Sie wirken auf den ersten Blick wie normale Porträt-Bilder – erst die Umstände, unter denen diese Fotos entstanden, machen sie so spannend. Die Modelle saßen hier nicht vor der Linse des Fotografen, sondern kilometerweit entfernt – vor der Webcam. Fabian Raabe, der Fotograf, knipste sie nicht live, sondern fotografierte für die Reihe „Distance Portraits“ („Porträts auf Abstand“) den Bildschirm seines Laptops. Wie kommt man denn auf diese Idee? „Ich bin Schauspieler, fotografiere nebenbei, habe in der Vergangenheit oft Bilder von Kollegen angefertigt“, sagt Raabe dem KURIER. „Nun waren die Theater zu, viele Schauspieler saßen daheim – aber ich dachte, man könnte trotzdem Bilder von ihnen machen, damit sie aktuell bleiben.“

Mehrere Produktionen, für die ich gebucht war, wurden abgesagt oder verschoben. Corona trifft alle Künstler hart. Finanziell, aber auch, weil sie plötzlich nicht mehr wissen, was sie mit ihrem Schaffensdrang tun sollen.

Fabian Raabe, Schauspieler und Fotograf

Er suchte sich erste Modelle – und schnell verselbstständigte sich die Idee: Hunderte Anfragen kamen – von Kollegen und Bekannten, aber auch von Fremden, die davon hörten. „In der ersten Woche habe ich mehr als 60 Leute fotografiert, sieben bis acht Stunden täglich“, sagt er. Die besondere Herausforderung: Raabe, der sich mit den Leuten, die er fotografiert, über Videochat verbindet, hat keinen Einfluss auf die Beleuchtung. „Es dauert am Anfang immer lange, bis man den richtigen Platz in der Wohnung des Gegenübers gefunden hat, wo das Licht gut ist.“ Manchmal sei plötzlich die Internet-Verbindung unterbrochen gewesen – oder ein für den Videochat mühsam aufgestelltes Handy umgefallen. Die Bilder können sich sehen lassen – Raabe plant nun einen Corona-Bildband, vielleicht eine Ausstellung.

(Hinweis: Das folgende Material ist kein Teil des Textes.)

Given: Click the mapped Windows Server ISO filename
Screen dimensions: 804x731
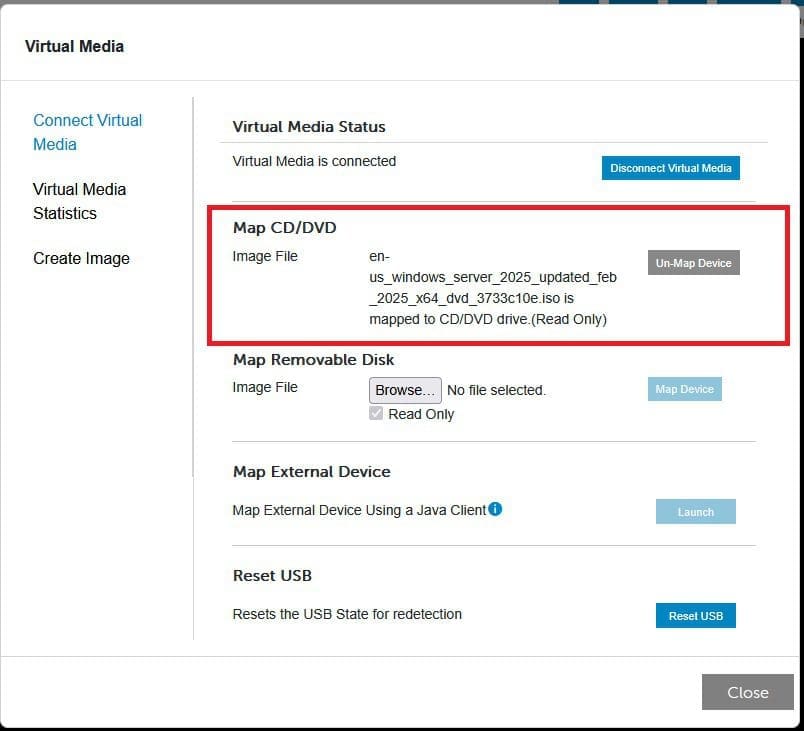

Und tut mit seiner Arbeit sogar Gutes: Für die Fotoshootings nimmt er kein Geld, sondern bittet um Spenden für „Ärzte ohne Grenzen“, weil ihn die Lage der Flüchtlingskinder im griechischen Moria so bewegte. Und das, obwohl ihn selbst die Krise trifft. „Mehrere Produktionen, für die ich gebucht war, wurden abgesagt oder verschoben. Corona trifft alle Künstler hart. Finanziell, aber auch, weil sie plötzlich nicht mehr wissen, was sie mit ihrem Schaffensdrang tun sollen.“ Gut, dass Raabe selbst eine Aufgabe gefunden hat.